Problem to work on –
Reproduce verbatim the stretch of the material below from the line containing "Percussion [453, 948]" through the line containing "Americas [785, 207]", and nothing else.

Dataset content –
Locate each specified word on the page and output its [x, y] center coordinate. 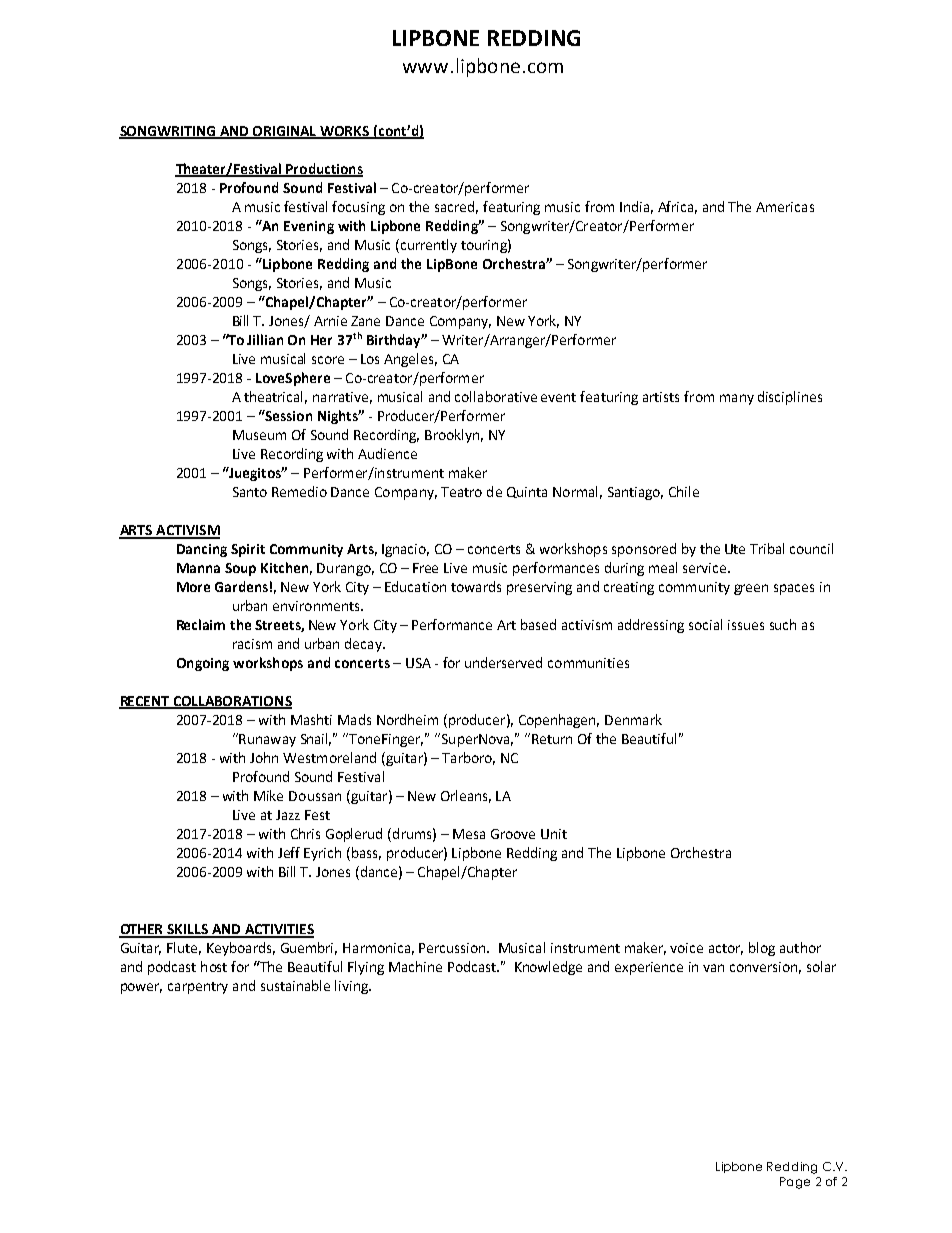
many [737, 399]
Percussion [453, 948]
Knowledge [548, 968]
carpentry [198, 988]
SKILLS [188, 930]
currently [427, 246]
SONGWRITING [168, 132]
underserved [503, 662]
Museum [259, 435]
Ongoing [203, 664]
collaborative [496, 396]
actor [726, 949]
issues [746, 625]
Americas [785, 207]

==

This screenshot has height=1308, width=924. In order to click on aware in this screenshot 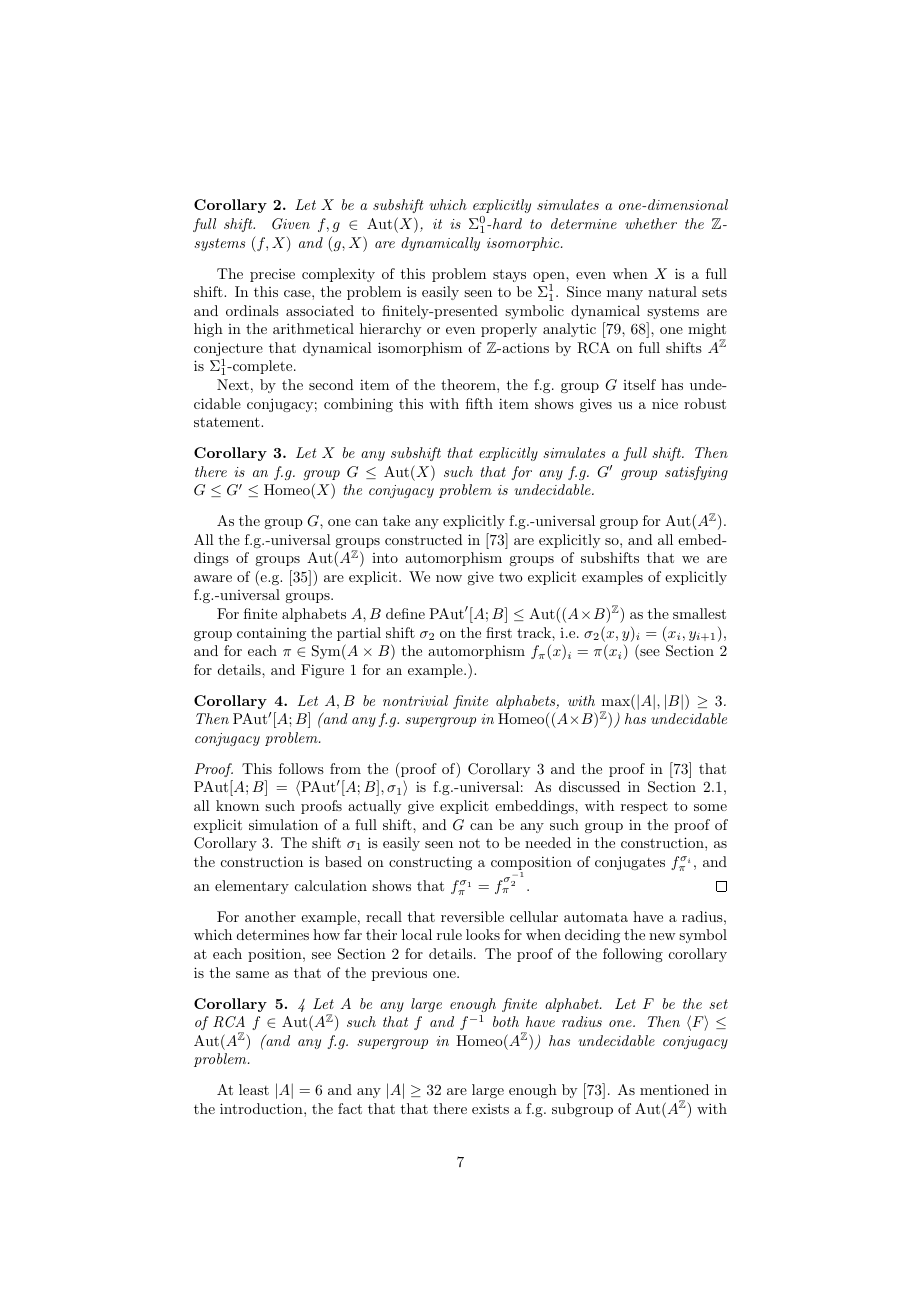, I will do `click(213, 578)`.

==

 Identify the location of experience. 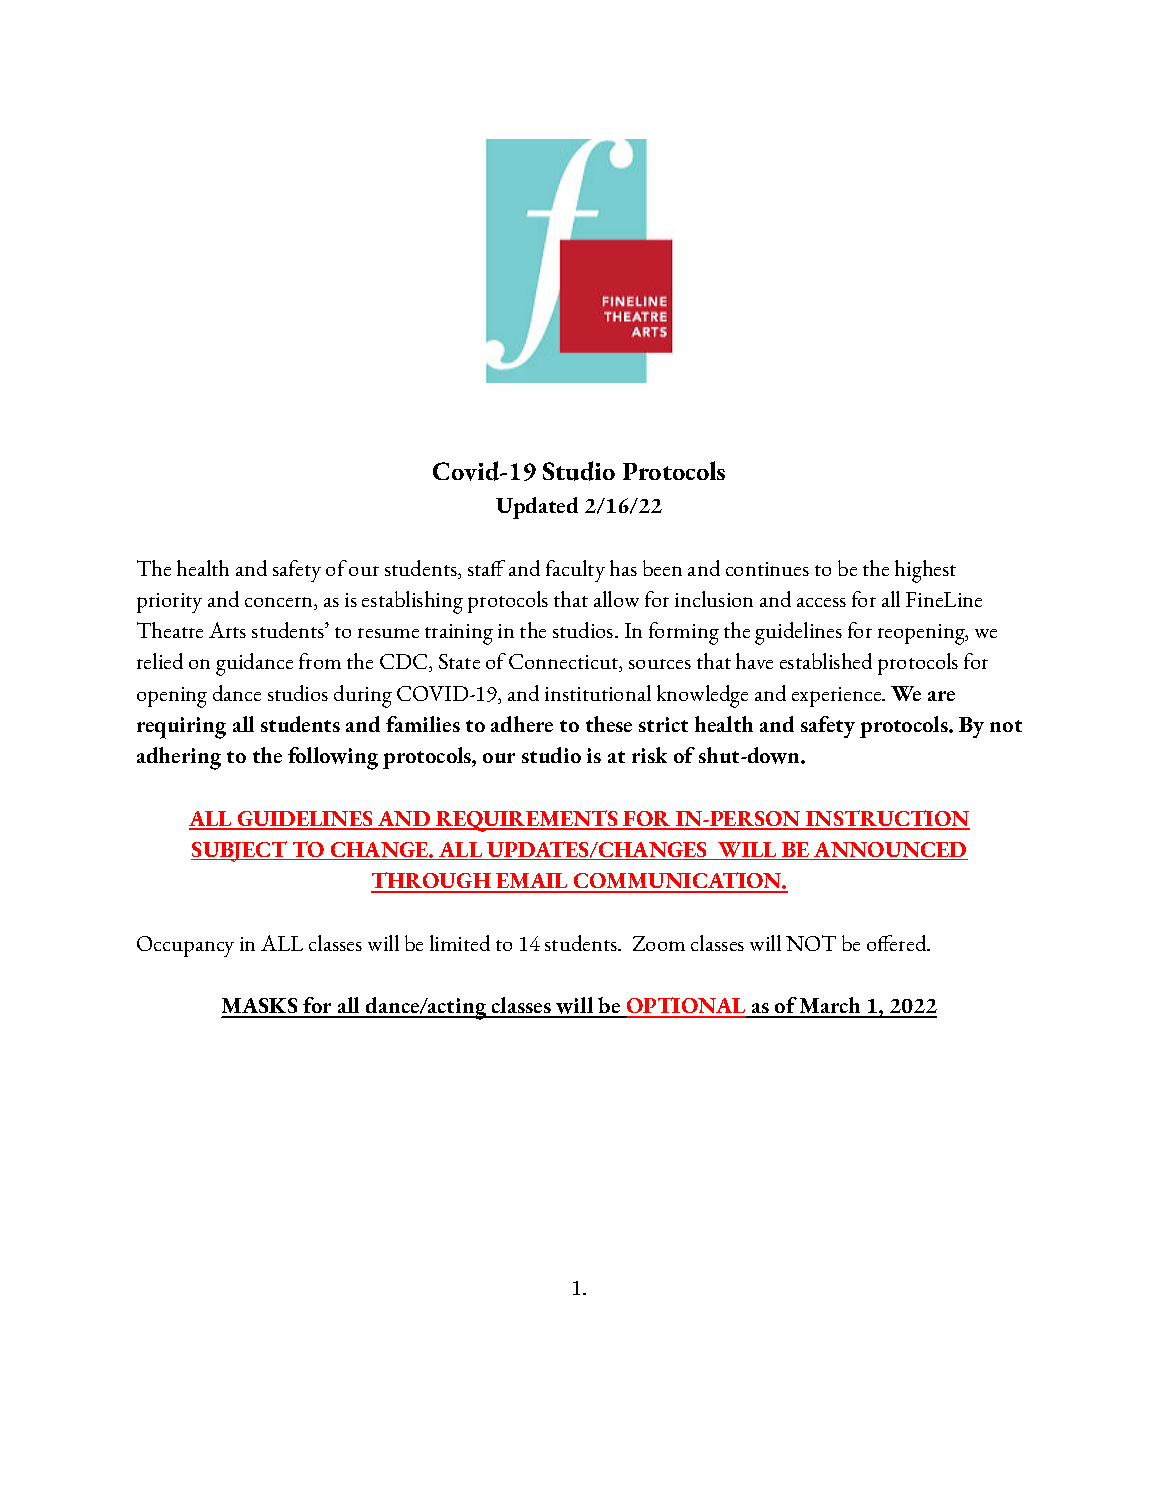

Right answer –
Percussion [453, 948]
Knowledge [548, 968]
carpentry [198, 988]
SKILLS [188, 930]
currently [427, 246]
SONGWRITING [168, 132]
underserved [503, 662]
Museum [259, 435]
Ongoing [203, 664]
collaborative [496, 396]
actor [726, 949]
issues [746, 625]
Americas [785, 207]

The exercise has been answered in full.